### BRIEF
Print the full post on Microsoft Fix It solution hubs below, word for word.

### GIVEN PASSAGE

Microsoft Fix It solutions hubs

fixit_icon In the beginning of this year I had posted about Microsoft Fix It initiative to provide easy to use utilities for fixing common issues, described in Microsoft Knowledge Base. One of main issues at time was lack of centralized list of issues for which fixes are available.

In following months Fix It managed to get centralized (and fall apart a bit) into few hub pages.

Microsoft Fix It Solution Center

Mentioned most often as home page for Fix It. This one lists dozen of links to Knowledge Base articles with Fix It solution, separated in few general categories with occasional sub-categories.


There is no centralized search and seemingly no order to links, so might be hard to browse. At moment of writing this post pages were marked with August 7 for last update, so they will lack recent fixes.


Microsoft Fix It solutions page

Less of a site and more of a database, this site offers highly structured view of Fix It solutions. There are no categories, but extensive list of tags plus search, filters and sort.

### AVAILABLE DATA
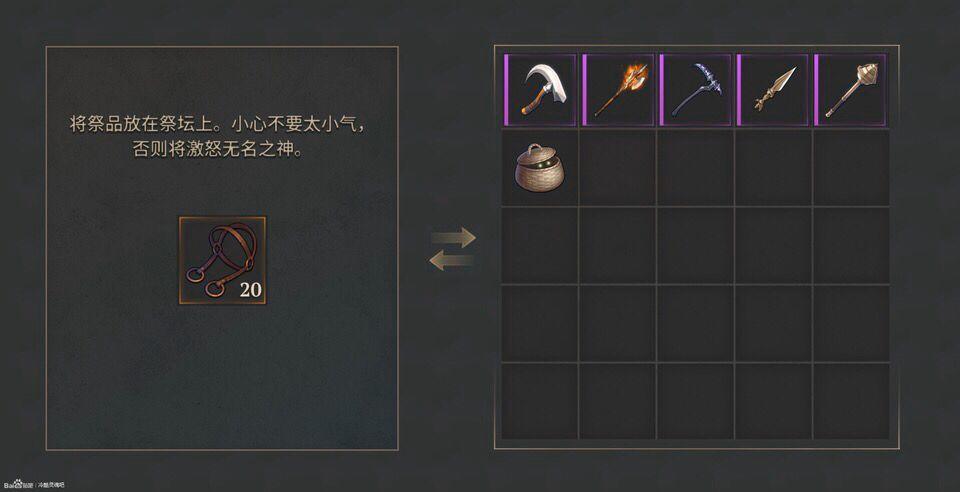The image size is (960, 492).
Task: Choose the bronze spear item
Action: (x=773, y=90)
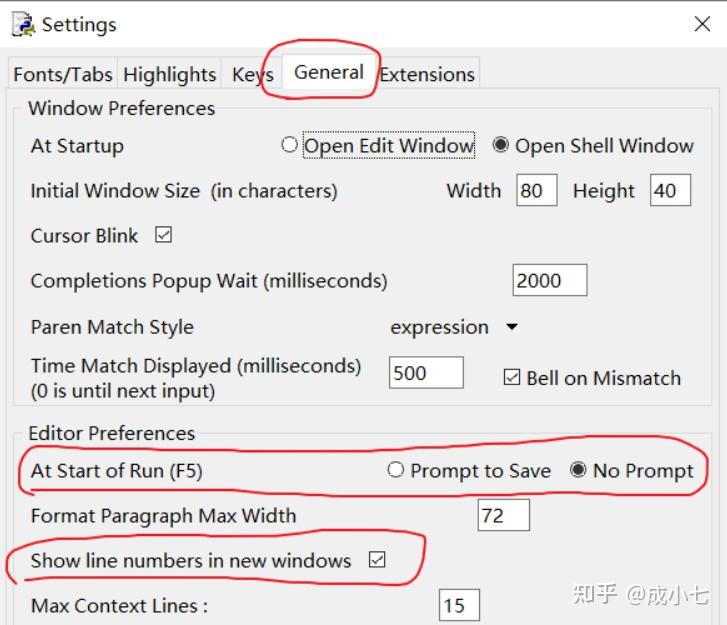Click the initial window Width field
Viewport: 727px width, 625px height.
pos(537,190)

### YOUR SOLUTION
Microsoft Fix It solutions hubs

fixit_icon In the beginning of this year I had posted about Microsoft Fix It initiative to provide easy to use utilities for fixing common issues, described in Microsoft Knowledge Base. One of main issues at time was lack of centralized list of issues for which fixes are available.

In following months Fix It managed to get centralized (and fall apart a bit) into few hub pages.

Microsoft Fix It Solution Center

Mentioned most often as home page for Fix It. This one lists dozen of links to Knowledge Base articles with Fix It solution, separated in few general categories with occasional sub-categories.


There is no centralized search and seemingly no order to links, so might be hard to browse. At moment of writing this post pages were marked with August 7 for last update, so they will lack recent fixes.


Microsoft Fix It solutions page

Less of a site and more of a database, this site offers highly structured view of Fix It solutions. There are no categories, but extensive list of tags plus search, filters and sort.